Winstonm, on 2017-June-02, 16:18, said:
It sounds as if your complaint is that the media cannot be trusted. But let me ask you a question: how does a reporter name his source if that source spoke only on condition of anonymity? The reporter would never again work in news, never get another tip from that source or likely any source, and he might cause the tipster to lose his job, to boot, or face criminal prosecution. And newspapers - any reliable news outlet, for that matter - will not publish information from a single source unless making it totally clear that the allegation is unsubstantiated. In almost all cases, news organizations do not run with a story until it is substatiated or confirmed by at least one other source besides the original.
The other side of this coin is that if the White House and campaign members were cooperating fully it would be possible to hear what was being said on t.v. instead of reading and hearing about it second hand.
Well, the public believes the media is biased. So it would seem like their reporting regarding President Trump needs to be taken with a huge grain of salt.
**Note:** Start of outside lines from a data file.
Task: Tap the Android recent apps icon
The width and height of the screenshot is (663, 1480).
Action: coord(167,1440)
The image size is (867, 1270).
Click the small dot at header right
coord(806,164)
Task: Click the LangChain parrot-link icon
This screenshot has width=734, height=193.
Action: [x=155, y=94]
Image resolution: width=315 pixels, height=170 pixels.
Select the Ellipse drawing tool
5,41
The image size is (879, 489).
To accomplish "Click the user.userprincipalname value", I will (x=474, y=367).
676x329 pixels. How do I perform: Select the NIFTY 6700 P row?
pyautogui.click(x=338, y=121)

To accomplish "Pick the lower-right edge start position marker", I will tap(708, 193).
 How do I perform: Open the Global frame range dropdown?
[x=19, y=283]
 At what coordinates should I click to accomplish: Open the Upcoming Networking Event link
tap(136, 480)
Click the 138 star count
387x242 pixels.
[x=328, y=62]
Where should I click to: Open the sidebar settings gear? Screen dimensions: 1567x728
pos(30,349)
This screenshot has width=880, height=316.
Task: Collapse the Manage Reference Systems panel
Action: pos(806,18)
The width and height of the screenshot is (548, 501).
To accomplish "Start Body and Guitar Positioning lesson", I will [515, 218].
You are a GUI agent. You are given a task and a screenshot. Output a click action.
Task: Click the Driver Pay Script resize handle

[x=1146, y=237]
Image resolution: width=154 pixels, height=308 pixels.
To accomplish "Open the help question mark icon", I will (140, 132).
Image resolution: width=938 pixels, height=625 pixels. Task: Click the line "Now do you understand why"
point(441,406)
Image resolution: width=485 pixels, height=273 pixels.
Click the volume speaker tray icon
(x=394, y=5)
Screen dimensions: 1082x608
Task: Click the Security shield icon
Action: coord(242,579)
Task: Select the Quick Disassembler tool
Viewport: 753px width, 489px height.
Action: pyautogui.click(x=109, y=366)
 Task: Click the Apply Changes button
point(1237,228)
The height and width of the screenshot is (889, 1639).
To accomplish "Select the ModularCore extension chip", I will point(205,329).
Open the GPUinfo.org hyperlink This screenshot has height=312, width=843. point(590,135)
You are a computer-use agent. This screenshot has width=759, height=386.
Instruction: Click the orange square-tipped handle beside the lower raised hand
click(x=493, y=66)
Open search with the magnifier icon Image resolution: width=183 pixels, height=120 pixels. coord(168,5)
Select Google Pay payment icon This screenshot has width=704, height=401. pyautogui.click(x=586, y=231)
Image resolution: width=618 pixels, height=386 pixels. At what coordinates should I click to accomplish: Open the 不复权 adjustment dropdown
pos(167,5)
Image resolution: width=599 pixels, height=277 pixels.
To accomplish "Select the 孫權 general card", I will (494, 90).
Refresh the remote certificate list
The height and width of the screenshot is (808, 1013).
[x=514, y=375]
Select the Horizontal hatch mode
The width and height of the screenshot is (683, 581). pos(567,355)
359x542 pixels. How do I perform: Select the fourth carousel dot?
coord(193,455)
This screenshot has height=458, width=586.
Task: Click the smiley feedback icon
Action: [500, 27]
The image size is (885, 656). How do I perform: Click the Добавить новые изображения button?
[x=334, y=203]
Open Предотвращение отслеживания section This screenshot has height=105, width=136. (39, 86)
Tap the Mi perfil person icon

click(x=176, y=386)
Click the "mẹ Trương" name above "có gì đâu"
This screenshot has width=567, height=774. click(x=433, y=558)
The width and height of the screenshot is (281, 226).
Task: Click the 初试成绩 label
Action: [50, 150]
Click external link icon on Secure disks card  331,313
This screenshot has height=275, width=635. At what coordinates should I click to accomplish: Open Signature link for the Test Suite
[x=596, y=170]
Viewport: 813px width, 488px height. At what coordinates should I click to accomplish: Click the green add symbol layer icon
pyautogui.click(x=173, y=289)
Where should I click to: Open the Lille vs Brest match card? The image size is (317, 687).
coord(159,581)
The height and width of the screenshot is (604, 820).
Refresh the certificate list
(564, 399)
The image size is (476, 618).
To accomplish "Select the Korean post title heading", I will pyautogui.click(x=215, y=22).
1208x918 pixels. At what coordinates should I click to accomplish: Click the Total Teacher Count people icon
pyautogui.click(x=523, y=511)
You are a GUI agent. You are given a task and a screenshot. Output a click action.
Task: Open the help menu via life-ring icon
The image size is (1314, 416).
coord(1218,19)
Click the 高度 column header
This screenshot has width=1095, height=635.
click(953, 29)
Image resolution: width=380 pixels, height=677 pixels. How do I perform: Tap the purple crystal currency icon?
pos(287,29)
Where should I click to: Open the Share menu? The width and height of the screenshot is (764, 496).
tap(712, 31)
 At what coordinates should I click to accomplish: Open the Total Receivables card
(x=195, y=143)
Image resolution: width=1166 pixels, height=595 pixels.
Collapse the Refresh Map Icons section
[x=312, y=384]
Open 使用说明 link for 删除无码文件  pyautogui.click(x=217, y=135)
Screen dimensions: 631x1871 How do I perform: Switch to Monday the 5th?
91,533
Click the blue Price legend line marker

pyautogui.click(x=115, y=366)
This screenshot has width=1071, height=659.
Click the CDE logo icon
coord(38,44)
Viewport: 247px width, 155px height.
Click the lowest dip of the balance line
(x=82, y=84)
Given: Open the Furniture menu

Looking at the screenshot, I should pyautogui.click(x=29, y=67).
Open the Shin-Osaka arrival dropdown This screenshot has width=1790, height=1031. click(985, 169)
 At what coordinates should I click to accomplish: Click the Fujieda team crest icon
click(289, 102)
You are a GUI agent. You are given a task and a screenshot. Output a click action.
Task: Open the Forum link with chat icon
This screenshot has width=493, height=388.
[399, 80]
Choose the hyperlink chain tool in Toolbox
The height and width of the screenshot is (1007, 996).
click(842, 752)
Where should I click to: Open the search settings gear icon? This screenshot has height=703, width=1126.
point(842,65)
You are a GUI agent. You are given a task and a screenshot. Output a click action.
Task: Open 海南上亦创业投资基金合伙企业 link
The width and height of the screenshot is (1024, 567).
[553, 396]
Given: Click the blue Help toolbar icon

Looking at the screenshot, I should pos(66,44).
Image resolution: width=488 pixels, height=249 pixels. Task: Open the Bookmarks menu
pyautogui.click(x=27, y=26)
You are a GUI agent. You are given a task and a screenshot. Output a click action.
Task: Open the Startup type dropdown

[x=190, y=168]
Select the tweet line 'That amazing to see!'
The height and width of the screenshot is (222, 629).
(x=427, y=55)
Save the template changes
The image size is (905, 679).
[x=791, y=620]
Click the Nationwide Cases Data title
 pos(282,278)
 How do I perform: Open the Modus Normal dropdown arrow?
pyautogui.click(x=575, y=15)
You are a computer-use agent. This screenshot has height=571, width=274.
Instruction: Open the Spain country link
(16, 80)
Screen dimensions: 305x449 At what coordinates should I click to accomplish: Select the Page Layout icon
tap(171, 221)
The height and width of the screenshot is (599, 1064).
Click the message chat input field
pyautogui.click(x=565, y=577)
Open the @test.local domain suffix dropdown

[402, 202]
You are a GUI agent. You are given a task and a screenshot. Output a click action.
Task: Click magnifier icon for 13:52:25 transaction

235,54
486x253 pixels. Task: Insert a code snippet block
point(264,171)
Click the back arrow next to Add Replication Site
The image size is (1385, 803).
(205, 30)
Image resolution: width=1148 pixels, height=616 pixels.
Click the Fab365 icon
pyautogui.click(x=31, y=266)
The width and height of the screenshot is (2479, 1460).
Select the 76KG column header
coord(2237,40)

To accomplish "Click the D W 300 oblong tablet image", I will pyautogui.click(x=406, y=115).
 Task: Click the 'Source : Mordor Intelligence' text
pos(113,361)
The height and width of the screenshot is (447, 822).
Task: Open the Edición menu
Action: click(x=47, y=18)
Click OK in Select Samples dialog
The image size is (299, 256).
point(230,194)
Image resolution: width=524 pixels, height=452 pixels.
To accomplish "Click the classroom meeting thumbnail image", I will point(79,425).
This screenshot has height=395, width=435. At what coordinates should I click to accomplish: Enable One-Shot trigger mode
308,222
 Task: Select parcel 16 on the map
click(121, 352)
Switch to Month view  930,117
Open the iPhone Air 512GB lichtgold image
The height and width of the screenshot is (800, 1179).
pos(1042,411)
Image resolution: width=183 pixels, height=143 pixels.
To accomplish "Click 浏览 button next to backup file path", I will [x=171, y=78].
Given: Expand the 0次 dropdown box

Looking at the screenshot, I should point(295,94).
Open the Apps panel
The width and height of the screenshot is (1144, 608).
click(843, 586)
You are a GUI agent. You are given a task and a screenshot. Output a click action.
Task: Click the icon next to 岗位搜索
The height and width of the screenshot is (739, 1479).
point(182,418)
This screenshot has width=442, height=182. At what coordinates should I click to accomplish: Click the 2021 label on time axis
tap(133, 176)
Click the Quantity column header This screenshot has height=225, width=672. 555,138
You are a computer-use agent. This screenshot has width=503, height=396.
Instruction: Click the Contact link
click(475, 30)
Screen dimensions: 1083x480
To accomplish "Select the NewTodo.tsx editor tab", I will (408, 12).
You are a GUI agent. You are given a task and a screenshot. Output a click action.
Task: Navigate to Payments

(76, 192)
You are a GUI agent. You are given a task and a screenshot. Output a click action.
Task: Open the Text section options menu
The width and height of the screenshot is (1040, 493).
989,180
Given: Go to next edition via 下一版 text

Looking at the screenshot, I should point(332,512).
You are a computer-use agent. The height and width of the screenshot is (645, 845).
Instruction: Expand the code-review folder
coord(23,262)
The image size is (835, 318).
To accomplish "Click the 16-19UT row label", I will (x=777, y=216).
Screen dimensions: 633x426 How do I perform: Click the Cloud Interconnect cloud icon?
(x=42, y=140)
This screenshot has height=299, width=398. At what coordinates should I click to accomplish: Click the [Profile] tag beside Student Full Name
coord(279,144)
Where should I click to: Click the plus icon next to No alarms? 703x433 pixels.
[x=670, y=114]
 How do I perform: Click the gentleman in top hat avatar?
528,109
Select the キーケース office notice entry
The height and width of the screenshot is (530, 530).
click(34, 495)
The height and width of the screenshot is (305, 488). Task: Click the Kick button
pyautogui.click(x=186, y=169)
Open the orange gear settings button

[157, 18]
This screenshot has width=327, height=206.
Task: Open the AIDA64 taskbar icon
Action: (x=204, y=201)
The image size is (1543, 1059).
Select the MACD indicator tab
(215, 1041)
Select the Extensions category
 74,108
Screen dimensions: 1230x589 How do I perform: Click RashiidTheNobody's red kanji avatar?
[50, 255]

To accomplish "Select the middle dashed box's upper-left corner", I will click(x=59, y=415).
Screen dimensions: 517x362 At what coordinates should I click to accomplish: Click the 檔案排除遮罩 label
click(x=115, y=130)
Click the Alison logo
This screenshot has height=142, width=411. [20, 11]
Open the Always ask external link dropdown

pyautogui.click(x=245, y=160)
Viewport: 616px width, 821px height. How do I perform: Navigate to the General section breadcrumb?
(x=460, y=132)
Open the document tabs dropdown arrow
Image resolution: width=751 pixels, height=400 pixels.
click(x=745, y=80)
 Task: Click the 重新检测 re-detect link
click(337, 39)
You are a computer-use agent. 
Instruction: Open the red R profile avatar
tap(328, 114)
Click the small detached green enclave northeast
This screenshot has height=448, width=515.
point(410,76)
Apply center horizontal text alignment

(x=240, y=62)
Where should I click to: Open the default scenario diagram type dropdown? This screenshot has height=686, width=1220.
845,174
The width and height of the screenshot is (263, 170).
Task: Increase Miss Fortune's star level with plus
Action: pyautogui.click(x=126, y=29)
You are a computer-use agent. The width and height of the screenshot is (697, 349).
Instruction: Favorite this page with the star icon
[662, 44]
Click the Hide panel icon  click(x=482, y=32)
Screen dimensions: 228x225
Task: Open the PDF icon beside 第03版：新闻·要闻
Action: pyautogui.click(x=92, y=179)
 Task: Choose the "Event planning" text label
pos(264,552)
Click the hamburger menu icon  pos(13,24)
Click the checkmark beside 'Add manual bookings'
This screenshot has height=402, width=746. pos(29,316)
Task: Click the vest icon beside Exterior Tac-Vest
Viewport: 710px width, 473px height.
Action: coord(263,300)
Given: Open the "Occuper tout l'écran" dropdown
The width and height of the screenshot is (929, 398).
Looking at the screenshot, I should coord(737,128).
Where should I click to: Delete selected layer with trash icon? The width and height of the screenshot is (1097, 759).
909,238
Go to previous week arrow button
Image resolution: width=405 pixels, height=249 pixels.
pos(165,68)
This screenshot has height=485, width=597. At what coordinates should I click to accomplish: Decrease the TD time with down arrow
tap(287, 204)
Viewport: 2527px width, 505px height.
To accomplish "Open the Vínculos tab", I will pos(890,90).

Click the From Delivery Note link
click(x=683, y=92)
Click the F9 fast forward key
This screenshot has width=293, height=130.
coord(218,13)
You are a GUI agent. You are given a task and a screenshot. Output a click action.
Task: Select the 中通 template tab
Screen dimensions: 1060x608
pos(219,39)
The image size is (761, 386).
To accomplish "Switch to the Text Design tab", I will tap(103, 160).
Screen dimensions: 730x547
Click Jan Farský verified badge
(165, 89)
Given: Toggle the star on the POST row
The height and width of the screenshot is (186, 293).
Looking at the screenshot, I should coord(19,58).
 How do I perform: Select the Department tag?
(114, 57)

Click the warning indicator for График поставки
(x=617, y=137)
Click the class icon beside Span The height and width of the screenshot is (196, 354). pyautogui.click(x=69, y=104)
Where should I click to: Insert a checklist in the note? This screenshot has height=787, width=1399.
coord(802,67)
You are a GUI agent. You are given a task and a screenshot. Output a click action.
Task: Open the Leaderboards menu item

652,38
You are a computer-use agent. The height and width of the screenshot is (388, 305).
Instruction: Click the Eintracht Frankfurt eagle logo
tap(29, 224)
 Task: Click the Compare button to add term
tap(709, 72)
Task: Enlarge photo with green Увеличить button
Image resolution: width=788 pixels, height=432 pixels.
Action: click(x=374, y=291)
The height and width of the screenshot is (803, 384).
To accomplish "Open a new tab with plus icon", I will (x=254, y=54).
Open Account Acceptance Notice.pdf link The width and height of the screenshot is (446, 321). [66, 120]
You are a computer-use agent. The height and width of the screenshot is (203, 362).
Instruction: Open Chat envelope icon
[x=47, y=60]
A recent Harvard study of media coverage in the first 100 days shows major media sources were overwhelming negative about President Trump. CNN and NBC 93% negative, CBS 90% negative, NYTimes 87% negative, WashPost 83% negative, WSJ 70%, and Fox 52% negative. Stories concerning President Trump's fitness for office ran WashPost 96% negative, NYTimes 87% negative, CNN 82% negative, NBC 80% negative, Fox 33% negative.
So it's perfectly fair to question the objectivity of news outlets that are so negative about President Trump.
As a comparison, President Trumps has received overall something like 70% negative reporting, President Obama about 70% positive, President Bush 57% negative, and President Clinton 60% negative.
This is a link to the study
https://shorensteinc...first-100-days/
There are several passages in the summary/conclusions that seem apropos.
"Nonetheless, the sheer level of negative coverage gives weight to Trump's contention, one shared by his core constituency, that the media are hell bent on destroying his Presidency."
"At the same time, the news media need to give Trump credit when his actions warrant it. The public's low level of confidence in the press is the result of several factors, one of which is a belief that journalists are biased. That perception weakens the press's watchdog role. ... The nation's watchdog has lost much of its bite and won't regain it until the public perceives it as an impartial broker, applying the same reporting standards to both parties"
"Journalists would also do well to spend less time in Washington and more time in places where policy intersects with people's lives. If they had done so during the Presidential campaign, they would not have missed the story that keyed Trump's victory -- the fading of the American dream for millions of ordinary people. Nor do all such narratives need to be a tale of woe. America at the moment is a divided society in some respects, but not a broken society and the divisions in Washington are deeper than those outside the Beltway."
But beyond the bias, one has to ask what was the hard information the sources for the story saw that made them make their claims. Was there a verbatim transcript of the meeting or just a summary based on some meeting notes they were basing their comments on? With the American attendees asserting nothing inappropriate was said, anything other than a verbatim transcript would seem pretty iffy for upholding the source's assertions.